Pass the conundrum and the syrup: Conversation tops the menu at brunch sessions
Sex and dating at Radcliffe after World War II. Mathematics beyond numbers. The cystic fibrosis gene. Redbud Woods. "March of the Penguins."
These were a few of the topics raised over eggs, coffee, bagels and dim sum at a series of four recent Sunday brunches hosted by medieval studies professor Paul Hyams in Appel Commons on Cornell's North Campus.
Seven years ago the one-time Oxford don, who was then a faculty fellow on West Campus, began inviting guest speakers -- usually faculty members -- to informal meals, open to any interested student but generally small and intimate by design and necessity. His original intention was "to build up a dinner group of the willing," Hyams says. Since then, the conversation, like the brunch buffet, has been colorful, diverse and never less than filling.
"Both sides have to be alert and interested," Hyams says of the dynamic of the brunches. He is officially taking this academic year off but managed to schedule four brunches this semester before he leaves for Europe next week. The series will resume briefly when Hyams returns in January and in late April.
Hyams brings a broad curiosity to the brunch table. His questions go well beyond his guests' research and teaching, or even his own interests as a historian. He often throws out book recommendations, from "Guns, Germs and Steel" (the first freshman reading project at Cornell) to Norbert Wiener's "The Human Use of Human Beings" -- "one of THE great books," Hyams says.
He has rarely had the same guest twice. "The merit of that is we have a large campus with a large number of interesting and varied people," he says.
On Sept. 4 Hyams invited biologists and behaviorists Paul and Janet Sherman because "I'm curious about what scientists talk about over breakfast." Together, the Shermans teach a senior seminar, Darwinian Medicine.

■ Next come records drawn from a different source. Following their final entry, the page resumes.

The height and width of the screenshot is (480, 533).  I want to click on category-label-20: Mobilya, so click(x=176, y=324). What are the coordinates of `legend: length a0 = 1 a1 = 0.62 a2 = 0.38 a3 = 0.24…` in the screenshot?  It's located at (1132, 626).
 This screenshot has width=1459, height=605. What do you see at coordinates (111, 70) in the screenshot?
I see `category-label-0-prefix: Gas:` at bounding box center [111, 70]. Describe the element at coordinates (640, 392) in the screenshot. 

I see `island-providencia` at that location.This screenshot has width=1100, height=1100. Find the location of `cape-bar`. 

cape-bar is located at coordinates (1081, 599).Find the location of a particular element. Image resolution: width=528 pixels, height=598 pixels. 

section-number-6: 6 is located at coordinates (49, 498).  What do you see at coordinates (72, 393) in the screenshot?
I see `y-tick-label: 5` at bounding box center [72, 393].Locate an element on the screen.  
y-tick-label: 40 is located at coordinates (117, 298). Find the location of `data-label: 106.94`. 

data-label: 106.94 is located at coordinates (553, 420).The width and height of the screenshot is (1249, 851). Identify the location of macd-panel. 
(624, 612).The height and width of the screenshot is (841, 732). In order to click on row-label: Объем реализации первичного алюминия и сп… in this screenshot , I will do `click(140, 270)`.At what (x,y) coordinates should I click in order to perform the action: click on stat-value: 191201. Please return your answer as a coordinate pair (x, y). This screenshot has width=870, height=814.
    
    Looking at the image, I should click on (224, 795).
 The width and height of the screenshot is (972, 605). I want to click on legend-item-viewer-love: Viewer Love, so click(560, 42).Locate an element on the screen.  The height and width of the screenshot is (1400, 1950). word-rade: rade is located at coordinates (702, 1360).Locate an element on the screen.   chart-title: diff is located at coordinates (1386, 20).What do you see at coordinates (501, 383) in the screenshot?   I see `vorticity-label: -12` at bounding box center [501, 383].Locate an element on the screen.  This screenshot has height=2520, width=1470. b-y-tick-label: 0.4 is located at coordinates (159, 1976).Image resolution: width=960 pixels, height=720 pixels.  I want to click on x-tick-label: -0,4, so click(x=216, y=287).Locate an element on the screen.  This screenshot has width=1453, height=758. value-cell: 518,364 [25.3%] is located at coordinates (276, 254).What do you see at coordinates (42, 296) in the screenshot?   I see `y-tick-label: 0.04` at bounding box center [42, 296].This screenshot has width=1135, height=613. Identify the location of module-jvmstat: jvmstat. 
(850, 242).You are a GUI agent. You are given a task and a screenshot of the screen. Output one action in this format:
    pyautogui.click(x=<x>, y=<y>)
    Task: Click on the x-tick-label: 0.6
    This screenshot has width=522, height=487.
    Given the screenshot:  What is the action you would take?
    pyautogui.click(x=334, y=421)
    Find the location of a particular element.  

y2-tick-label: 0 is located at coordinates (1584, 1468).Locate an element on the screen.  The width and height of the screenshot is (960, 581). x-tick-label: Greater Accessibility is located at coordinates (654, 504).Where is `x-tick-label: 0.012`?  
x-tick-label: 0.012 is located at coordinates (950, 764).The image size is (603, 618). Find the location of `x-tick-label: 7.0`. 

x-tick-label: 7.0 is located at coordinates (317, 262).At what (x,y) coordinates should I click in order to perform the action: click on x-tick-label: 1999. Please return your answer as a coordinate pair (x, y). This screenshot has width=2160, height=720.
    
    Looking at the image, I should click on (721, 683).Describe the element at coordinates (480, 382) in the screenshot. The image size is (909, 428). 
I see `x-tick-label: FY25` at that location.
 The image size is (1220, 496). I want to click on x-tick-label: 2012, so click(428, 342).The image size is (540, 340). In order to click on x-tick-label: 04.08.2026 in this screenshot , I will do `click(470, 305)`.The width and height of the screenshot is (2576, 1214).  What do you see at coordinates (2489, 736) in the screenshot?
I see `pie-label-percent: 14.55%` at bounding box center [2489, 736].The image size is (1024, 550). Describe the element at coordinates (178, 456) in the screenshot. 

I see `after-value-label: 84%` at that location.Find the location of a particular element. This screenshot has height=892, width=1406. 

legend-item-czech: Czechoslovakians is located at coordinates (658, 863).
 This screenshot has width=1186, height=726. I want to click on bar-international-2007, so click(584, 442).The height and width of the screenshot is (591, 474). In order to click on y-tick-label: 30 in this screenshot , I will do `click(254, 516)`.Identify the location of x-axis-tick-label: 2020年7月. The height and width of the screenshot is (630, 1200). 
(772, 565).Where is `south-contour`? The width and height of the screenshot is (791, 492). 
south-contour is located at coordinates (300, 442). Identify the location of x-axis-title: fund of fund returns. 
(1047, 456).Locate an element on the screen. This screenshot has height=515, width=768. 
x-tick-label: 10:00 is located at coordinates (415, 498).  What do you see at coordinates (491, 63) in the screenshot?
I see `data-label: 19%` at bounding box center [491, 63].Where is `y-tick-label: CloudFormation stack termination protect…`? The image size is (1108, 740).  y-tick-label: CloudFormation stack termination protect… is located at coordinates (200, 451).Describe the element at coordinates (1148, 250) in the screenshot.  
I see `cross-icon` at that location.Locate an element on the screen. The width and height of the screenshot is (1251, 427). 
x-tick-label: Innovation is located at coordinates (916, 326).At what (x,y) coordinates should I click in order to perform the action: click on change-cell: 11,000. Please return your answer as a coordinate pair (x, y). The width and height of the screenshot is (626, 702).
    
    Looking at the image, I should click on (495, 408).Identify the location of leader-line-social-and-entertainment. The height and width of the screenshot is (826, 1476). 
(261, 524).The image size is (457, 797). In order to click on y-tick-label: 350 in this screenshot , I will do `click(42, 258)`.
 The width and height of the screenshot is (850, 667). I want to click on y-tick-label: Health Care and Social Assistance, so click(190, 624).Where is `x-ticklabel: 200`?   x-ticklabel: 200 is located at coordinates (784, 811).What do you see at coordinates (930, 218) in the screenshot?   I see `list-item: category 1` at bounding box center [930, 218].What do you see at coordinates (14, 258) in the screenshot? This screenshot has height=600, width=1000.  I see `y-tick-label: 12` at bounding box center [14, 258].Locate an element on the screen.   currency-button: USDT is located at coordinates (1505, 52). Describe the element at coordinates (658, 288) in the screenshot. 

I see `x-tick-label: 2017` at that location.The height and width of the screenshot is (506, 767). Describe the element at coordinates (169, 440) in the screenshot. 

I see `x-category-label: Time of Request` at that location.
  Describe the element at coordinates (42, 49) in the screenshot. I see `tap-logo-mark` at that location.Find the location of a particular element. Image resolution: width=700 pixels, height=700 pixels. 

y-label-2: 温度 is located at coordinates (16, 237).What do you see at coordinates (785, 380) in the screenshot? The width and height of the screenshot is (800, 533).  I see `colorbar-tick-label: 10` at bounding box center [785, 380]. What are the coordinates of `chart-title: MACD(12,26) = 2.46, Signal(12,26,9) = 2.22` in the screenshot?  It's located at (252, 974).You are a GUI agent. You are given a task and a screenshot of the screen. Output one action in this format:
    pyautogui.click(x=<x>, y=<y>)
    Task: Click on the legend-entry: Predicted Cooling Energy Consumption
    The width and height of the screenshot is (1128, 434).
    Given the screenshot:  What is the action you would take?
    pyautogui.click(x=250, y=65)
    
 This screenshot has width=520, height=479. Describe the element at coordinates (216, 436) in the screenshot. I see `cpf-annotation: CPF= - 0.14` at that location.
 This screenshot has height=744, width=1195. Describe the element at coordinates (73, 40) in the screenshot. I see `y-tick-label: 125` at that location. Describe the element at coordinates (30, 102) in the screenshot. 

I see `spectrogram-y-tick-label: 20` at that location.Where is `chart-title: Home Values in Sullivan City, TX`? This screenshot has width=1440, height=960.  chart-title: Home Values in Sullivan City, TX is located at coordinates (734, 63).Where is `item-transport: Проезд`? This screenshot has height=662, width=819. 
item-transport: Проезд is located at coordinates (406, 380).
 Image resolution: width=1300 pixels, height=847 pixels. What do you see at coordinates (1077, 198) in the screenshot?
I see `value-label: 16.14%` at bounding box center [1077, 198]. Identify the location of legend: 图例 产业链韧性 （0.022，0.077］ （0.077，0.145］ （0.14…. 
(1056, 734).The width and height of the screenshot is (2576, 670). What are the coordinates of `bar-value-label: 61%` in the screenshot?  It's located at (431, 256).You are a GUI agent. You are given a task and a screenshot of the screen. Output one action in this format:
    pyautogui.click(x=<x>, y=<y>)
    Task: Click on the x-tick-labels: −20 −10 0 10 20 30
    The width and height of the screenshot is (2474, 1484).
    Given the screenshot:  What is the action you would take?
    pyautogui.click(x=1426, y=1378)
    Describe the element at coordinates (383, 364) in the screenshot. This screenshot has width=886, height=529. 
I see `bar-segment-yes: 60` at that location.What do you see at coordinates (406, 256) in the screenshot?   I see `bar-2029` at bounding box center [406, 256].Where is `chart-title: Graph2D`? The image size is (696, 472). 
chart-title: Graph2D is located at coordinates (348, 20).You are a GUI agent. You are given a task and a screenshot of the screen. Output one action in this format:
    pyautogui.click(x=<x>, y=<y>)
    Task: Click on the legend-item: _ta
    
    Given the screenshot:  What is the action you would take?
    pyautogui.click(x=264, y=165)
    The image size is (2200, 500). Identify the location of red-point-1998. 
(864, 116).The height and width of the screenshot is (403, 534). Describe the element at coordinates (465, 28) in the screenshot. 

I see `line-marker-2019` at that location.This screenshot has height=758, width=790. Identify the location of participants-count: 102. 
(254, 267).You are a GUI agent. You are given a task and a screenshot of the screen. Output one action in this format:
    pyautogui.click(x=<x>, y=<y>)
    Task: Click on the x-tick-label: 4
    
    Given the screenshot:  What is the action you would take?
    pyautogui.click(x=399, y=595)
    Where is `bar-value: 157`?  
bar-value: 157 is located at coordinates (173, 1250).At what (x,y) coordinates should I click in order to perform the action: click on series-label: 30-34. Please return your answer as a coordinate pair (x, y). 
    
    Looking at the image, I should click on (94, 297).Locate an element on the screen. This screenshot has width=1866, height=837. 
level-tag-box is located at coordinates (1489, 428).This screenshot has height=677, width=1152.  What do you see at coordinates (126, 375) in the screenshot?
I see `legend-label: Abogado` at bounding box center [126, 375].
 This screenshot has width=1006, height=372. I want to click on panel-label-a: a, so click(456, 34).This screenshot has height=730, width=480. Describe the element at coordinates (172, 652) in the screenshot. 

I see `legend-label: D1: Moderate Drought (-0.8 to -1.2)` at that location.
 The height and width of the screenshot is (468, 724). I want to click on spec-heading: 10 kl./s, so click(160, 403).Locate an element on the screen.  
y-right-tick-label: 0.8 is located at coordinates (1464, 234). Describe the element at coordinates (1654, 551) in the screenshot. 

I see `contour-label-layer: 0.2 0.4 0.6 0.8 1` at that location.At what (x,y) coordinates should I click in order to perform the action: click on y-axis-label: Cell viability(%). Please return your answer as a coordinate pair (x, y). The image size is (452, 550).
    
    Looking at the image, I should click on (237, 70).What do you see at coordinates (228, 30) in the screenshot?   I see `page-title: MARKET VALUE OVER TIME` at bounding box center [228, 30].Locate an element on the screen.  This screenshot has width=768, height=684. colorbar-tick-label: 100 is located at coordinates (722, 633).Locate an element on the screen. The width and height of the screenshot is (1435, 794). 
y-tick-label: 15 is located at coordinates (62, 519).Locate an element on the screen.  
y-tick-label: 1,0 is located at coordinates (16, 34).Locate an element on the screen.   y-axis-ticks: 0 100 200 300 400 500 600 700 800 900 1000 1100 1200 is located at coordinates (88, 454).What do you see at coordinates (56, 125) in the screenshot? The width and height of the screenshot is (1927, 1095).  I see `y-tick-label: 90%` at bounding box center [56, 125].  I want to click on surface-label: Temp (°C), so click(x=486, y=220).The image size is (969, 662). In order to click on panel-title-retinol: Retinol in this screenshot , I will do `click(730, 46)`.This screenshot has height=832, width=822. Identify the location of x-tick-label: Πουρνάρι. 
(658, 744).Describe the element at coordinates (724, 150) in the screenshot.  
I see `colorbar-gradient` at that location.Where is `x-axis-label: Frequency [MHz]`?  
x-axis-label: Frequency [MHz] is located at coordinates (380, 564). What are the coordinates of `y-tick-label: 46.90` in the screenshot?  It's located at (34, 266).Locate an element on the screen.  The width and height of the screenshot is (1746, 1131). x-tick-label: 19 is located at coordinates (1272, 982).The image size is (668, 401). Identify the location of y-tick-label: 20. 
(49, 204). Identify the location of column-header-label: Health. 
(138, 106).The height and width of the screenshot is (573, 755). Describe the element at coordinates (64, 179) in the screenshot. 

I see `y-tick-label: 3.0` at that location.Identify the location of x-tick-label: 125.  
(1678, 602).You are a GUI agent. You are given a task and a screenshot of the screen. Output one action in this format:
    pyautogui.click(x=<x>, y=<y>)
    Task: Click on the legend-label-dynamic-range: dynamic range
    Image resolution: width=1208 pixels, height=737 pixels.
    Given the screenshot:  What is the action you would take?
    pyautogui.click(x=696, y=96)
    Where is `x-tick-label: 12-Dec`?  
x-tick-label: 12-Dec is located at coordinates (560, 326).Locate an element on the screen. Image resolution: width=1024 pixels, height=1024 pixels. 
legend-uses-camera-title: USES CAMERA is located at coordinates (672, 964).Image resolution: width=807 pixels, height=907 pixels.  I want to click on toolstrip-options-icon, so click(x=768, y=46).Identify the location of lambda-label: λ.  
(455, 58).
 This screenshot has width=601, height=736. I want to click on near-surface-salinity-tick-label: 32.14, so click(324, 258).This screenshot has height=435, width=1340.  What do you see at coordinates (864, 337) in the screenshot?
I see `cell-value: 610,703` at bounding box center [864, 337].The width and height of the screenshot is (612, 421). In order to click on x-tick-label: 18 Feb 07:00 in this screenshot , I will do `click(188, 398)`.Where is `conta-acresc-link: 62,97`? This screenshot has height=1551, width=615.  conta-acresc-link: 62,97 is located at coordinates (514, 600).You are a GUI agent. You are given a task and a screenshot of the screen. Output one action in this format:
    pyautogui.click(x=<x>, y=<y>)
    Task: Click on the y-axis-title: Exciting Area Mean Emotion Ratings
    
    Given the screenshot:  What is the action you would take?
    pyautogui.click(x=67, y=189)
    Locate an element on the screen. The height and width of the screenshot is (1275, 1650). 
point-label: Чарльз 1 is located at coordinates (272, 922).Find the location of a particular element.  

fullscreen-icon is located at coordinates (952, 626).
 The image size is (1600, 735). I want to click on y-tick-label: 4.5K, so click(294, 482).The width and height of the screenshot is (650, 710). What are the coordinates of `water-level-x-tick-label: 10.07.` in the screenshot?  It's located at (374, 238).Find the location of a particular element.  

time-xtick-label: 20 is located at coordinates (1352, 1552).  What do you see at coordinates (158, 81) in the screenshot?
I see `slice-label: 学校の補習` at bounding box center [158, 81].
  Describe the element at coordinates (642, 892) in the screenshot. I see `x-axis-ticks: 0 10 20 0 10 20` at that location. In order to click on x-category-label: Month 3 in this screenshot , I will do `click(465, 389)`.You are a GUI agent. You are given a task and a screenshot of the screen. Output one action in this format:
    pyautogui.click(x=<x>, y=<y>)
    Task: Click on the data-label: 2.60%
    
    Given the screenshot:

They told the students that they spend their spare time reading, hiking, fly-fishing and hunting for chanterelle mushrooms.
"We go to church often, and to us church is the woods," Paul Sherman said. "We're biologists, so that is our spiritual place."
Sherman raved about the summer hit movie "March of the Penguins," in which the birds walk 70 miles to a mating ground. Hyams was prompted to mention intelligent design, observing, "surely it can't happen by chance."
"You're pushing all of my buttons today," the biologist said. "One thing I say in my Darwinian Medicine class is how unintelligent the design is. We're a bundle of circumstances and mistakes."
On Sept. 11, novelist Alison Lurie, a professor emerita of English, came to brunch. Lurie said the events in "The War Between the Tates," her 1977 roman à clef of the marital (and extramarital) travails of a professor and his wife, "happened to people I know, but it happened at three different universities."
She also talked about the sexual mores and career aspirations prevalent when she was a student at Radcliffe. "What everyone expected [was] you'd work for a couple of years and then get married," she said. "When I first got to Ithaca, I was the second woman in the English department."
Unexpected connections between topics are frequent. So are laughter and thought-provoking asides. Looking to get to the bottom of theoretical and applied mathematics, Hyams asked Graeme Bailey, professor of computer science, his guest on Sept. 18, to "define what thought is" and "to what extent are numbers necessary, and is it possible to think without words?"
Said Bailey: "The process of understanding something is a highly creative exercise."
Hyams: "So you're making it up as you go along?"
Discussing patterns and information theory with Bailey, Hyams declared, "This is a blind alley. Clearly we shouldn't ask questions because it screws up information."
Hyams credits Campus Life and his "minder" at Appel Commons, Denice Cassaro, with helping him to present the series.
"I believe it is actually the best thing I do here," he says, "and the one with the most far-reaching consequences -- and the kind of experience that students remember for years and years afterward."